Каждое мгновение полно событий и смысла. Будущее не имеет этого, оно ненаблюдаемо, прошлое упущено, пропало, замечать можно только настоящее:
На мокрой ветке
Иволга щебечет,
И чайки плавают
У островка.
Цветы совсем поникли
В этот вечер,
И стала неспокойною
Река.
Седой старик —
Варю вино из проса.
Стучится дождь
У моего окна.
Я на судьбу
Не взглядываю косо:
В уединенье
Слава не нужна.
(Перевод А. Гитовича)
Писал это Ду Фу, один из двух величайших поэтов Китая. Второй был Ли Бо. Они жили в одно время, в 700—770 годы. Стихи Ду Фу вновь и вновь переводятся. Они предельно просты, поэтому так трудны для перевода и так значимы. Ни метафор, ни сравнений. Описание. Редкие звуки. Мир тот, что видит глаз, не больше нескольких предметов.
Одиночество. Покой. Все это видеть, слышать достаточно для полноты жизни. Даже в переводе из этого описания обыденных вещей вдруг каким-то непостижимым образом возникает поэзия. Поэзия, в которой ничего не может устареть, так же как не стареет дождь и пение иволги.
* * *
Из записей кинорежиссера И. Е. Хейфеца во время работы над сценарием по “Блокадной книге”.
“Обычное (смерть) не страшна, она – быт! Явь, как сон, а сон, как явь. Сны про хлеб, про буханки, которыми выложена улица… Дети-старики и старики, впавшие в детство. Привычная стеснительность, интуитивные отношения смещены, люди теряют ощущение пола, моются в общей бане, мочатся и испражняются на глазах друг друга.

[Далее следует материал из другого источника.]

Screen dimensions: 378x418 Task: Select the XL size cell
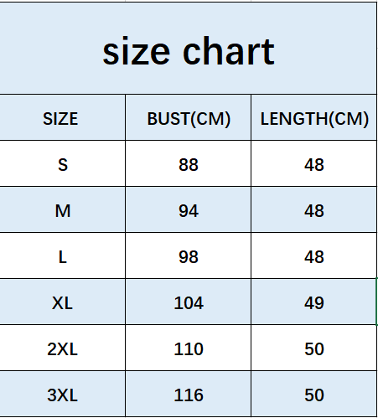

Делят ломтик хлеба, и это длительный с подробностями, многозначительный ритуал, потому что значение этого ломтика равно значению жизни и смерти… Смерть, трупы, напротив того, обычны… Начинается самое многообещающее для фильма – все наоборот, сдвинутый с орбиты мир души. Мраморные статуи лежат, как тела мертвых, на снегу, рядом с упавшими людьми, такими же белыми и холодными, как эти статуи. У статуй по классической традиции слепые без зрачков глаза, приоткрытые рты. Кажется, они беззвучно зовут”.